Items from a data source:
# # # #

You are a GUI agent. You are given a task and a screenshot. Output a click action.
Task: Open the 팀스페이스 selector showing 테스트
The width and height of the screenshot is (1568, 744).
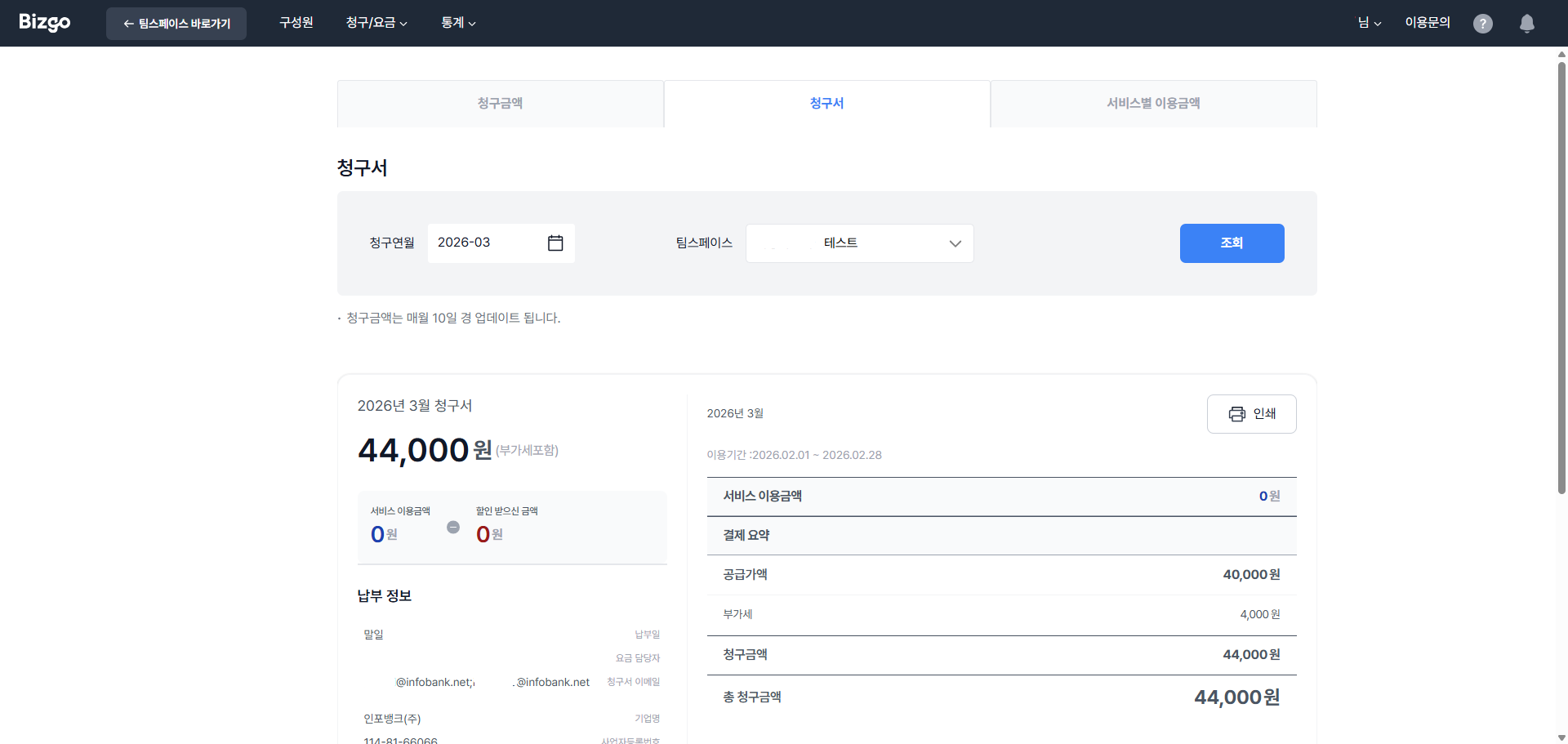coord(859,243)
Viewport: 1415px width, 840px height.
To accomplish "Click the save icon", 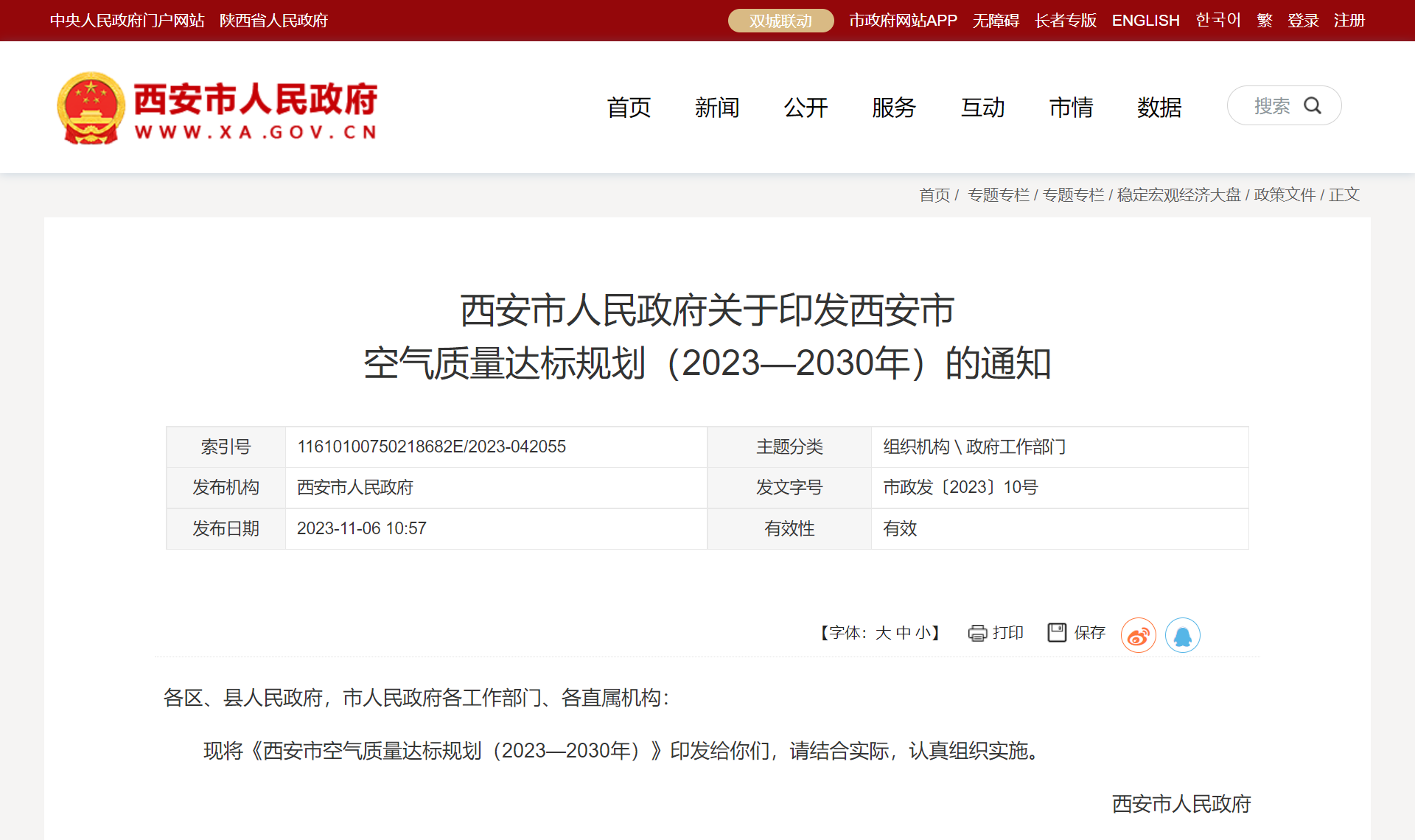I will [x=1057, y=632].
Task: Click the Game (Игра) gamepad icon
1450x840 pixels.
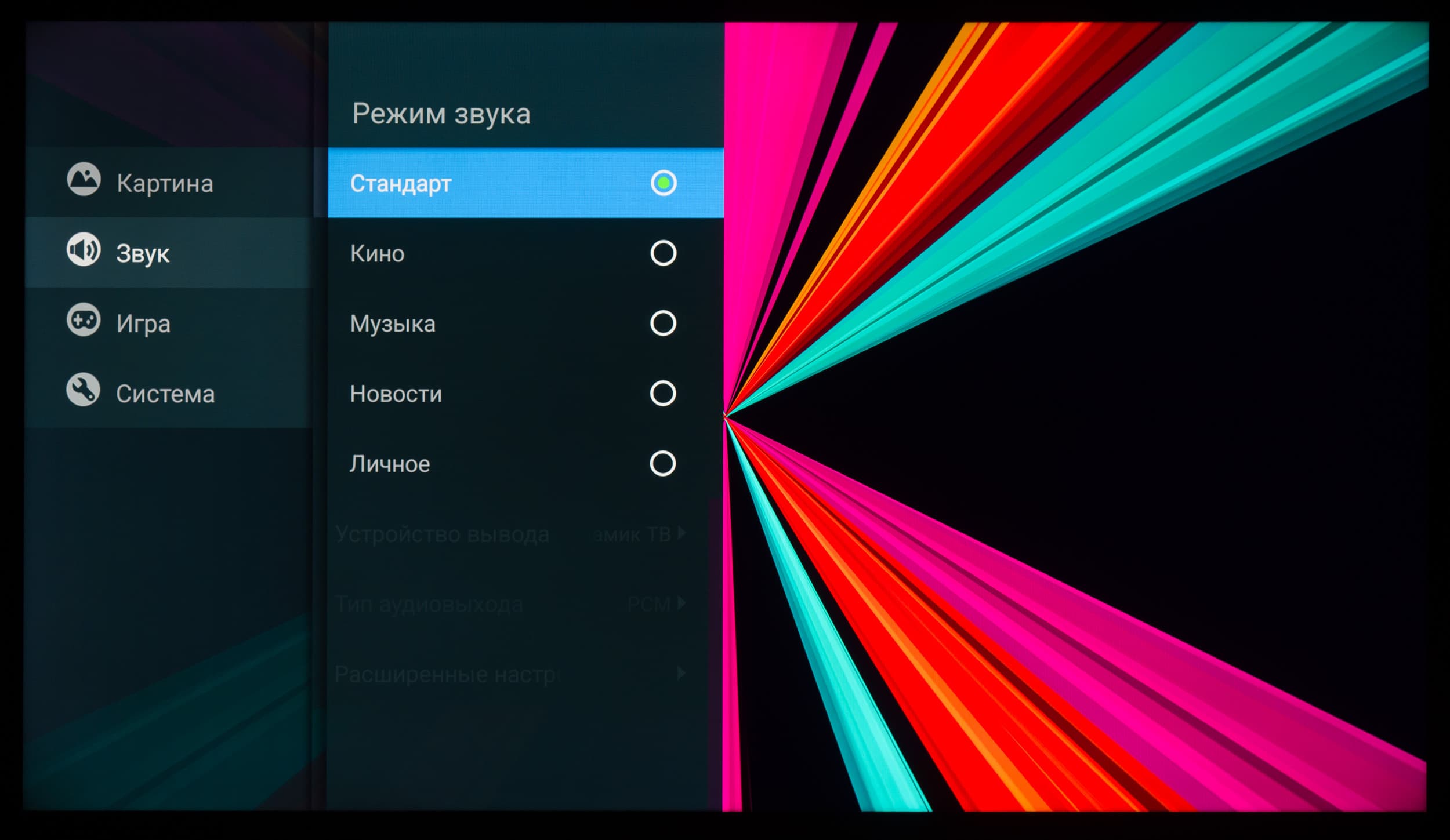Action: [84, 319]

# # # #

**Required action**
Begin the copy at the line containing "Task: Click the Game (Игра) gamepad icon" and end it at the last line of the records; transcribe exactly and exclude pictures.

**Result of the task**
Task: Click the Game (Игра) gamepad icon
1450x840 pixels.
Action: [84, 319]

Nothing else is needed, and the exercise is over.